Pero a su vez, la tolerancia plasmada en un marco jurídico funciona como un mecanismo del cual es posible extraer legitimidad y hegemonía en términos estrictamente políticos, una vez garantizada la sujeción económica. "Cuantas más sectas haya, tanto menos peligrosa será cada una de ellas; su multiplicidad las debilita; una legislación justa les pondría límites y evitaría manifestaciones ruidosas, ofensas y levantamientos"[13]. El límite incuestionable será la propiedad privada de los medios de producción: pretender cuestionar este hecho dentro de los marcos instituidos, como por ejemplo el parlamento, puede ser una propuesta graciosa, pero es muy poco efectiva.
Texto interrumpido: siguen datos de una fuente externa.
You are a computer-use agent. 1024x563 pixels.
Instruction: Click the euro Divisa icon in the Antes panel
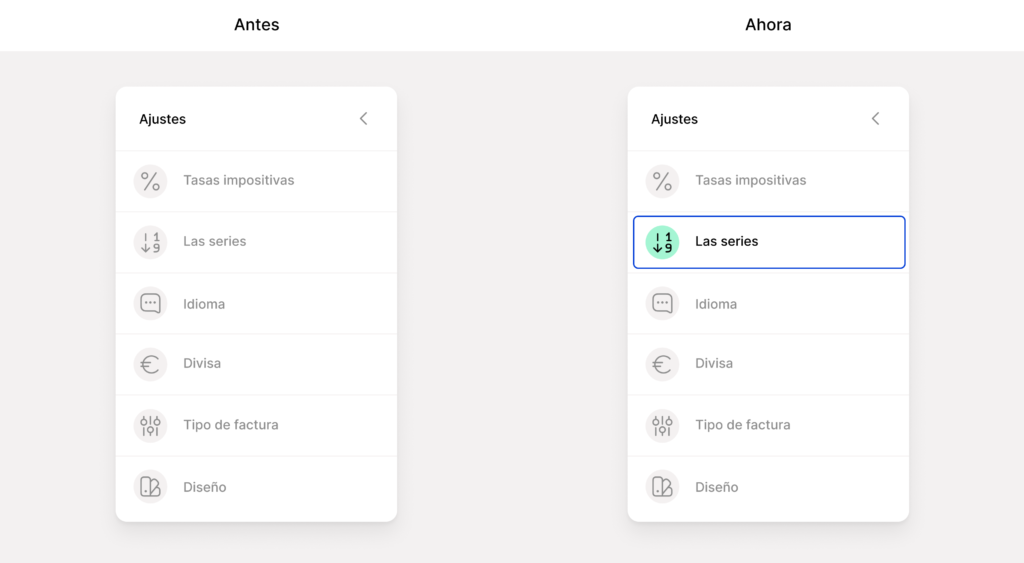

La tolerancia parlamentaria produce de esta manera un horizonte organizativo que no puede hacerse cargo de lo negado por la separación entre sujeción política y sujeción económica. Se tolera la existencia de múltiples partidos políticos mientras el mismo Estado no sienta amenazado su monopolio legal de la violencia, y mientras las clases dominantes no sientan bajo peligro su derecho a disponer de los medios de producción. La historia argentina está plagada de proscripciones de partidos políticos que eran declarados ilegales por contener dentro suyo una fuerza política subversiva del orden. Los casos del peronismo revolucionario y del PRT-ERP resultan paradigmáticos. La tolerancia (que puede evitar manifestaciones ruidosas y levantamientos) tenía un límite claro: el no cuestionamiento de la acumulación privada de la producción social.

Ahora bien, la tolerancia planteada por esta ética mínima no alcanza, sostiene Taylor, para desarrollar una política del reconocimiento. Es cierto que garantiza la normalidad necesaria para el buen desarrollo de la acumulación capitalista, y legitima la política estatal parlamentaria. Pero para ser realmente éticos, verdaderamente inclusivos, es preciso ir más allá, y sobre los principios igualitarios de los derechos de ciudadanía plantear políticas de la diferencia que reconozcan las identidades culturales singulares, y dialoguen con ellas ampliando y fusionando sus propios horizontes.

"Las éticas densas están tratando de plantear que hay que ir mas allá de la tolerancia. Suponiendo la tolerancia, porque es la tolerancia es como el umbral mínimo. Una cosa es que te diga: pensás distinto, valorás distinto, te tolero. Pero me importa un comino. A que yo diga: ¿pensás distinto? Te tolero pero no solo te tolero: Quiero aprender de vos. ¿Porqué no me decís como son tus valores yo te digo como son los míos?"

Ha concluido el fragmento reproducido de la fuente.